Publicamos abaixo, por ocasião da Ordenação Presbiteral do Diácono Rafael Oliveira Silva, e em comemoração ao 58º ano da Instalação Canônica da Diocese de Palmares, a íntegra da homilia proferida por Dom Genival Soares de França, durante a Celebração Eucarística realizada na noite do dia 23 de setembro do ano da graça do Senhor de 2020, às 19h, na Catedral Diocesana de Nossa Senhora da Conceição dos Montes.
(Catedral Diocesana de Palmares, 23.09.2020)
Vivemos esta Celebração Eucarística, neste dia 23 de setembro, com sua fisionomia própria, diocesana, porém, em comunhão com a Igreja e o mundo, num contexto sofrido. Com esse olhar, fazemos memória de Dom Henrique Soares que tinha esta Celebração em sua mente e em seu coração.

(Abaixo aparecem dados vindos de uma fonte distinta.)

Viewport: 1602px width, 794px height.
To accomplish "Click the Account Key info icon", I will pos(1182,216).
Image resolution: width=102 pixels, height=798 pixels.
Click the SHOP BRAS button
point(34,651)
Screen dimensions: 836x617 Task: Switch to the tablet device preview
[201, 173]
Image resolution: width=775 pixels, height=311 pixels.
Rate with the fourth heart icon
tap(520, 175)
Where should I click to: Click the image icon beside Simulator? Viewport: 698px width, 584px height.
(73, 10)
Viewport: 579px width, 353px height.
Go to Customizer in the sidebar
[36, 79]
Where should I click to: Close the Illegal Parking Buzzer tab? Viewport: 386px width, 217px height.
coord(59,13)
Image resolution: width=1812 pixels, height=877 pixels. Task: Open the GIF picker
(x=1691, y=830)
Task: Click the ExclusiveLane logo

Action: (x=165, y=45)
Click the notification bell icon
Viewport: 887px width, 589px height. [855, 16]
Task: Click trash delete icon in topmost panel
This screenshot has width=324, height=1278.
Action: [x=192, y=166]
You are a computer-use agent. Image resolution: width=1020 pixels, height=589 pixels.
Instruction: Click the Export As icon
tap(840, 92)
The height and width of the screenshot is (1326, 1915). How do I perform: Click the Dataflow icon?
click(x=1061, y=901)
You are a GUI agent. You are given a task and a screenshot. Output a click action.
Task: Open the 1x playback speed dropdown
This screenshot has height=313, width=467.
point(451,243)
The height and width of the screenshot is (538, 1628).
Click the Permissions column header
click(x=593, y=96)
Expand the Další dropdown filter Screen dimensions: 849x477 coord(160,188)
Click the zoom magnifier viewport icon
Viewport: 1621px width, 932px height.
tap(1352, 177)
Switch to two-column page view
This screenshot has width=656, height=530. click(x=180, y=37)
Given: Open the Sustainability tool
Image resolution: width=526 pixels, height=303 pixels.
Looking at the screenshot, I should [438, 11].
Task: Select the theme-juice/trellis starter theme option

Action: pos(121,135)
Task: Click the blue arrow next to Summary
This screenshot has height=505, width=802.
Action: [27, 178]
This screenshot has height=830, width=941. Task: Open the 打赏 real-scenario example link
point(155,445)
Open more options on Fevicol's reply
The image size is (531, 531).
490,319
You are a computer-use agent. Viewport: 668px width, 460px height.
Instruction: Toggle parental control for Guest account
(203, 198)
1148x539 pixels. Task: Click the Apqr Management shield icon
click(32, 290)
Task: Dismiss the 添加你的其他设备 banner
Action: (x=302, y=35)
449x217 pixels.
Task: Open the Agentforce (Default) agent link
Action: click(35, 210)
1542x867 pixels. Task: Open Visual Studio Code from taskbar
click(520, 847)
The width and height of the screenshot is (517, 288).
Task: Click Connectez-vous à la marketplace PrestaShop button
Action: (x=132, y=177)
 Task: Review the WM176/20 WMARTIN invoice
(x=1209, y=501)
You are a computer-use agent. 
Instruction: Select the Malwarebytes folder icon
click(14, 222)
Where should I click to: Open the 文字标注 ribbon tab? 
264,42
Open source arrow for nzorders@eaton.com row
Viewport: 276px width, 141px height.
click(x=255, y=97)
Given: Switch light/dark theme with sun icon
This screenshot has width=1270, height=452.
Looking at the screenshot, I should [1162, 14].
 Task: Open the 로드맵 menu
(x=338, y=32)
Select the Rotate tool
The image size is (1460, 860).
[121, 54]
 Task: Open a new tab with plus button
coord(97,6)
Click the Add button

Fazemos uma memória orante, como faz a Igreja ao sufragar a misericórdia de Deus, ao lembrar os mortos, uma memória de fé, esperança e caridade. O povo, em sua sabedoria, diz, há muito tempo, que “a vida é cheia de surpresas”, surpresas agradáveis e desagradáveis. Com efeito, a vida das pessoas, das famílias e das comunidades está sujeita a muitas situações, previstas e imprevistas, que mudam a face de sua história. Assim, a realidade dos Palmares está profundamente marcada pelo contexto mundial, nacional e estadual, em razão da situação provocada pela pandemia do coronavírus. Dom Henrique, uma das muitas vítimas deste vírus, é uma das ausências sentidas pela família diocesana de Palmares, nesta Celebração. Sem precisar de um raciocínio questionador, ouvindo o seu coração sofrido, cada um de nós se dá conta do perfil desta assembleia aqui reunida: esta Matriz, esta Catedral de Nossa Senhora da Conceição dos Montes jamais acolheu os fiéis para a cerimônia de uma Ordenação Presbiteral com a linguagem do seu estado de espírito e das fotos e imagens que registram este momento da história.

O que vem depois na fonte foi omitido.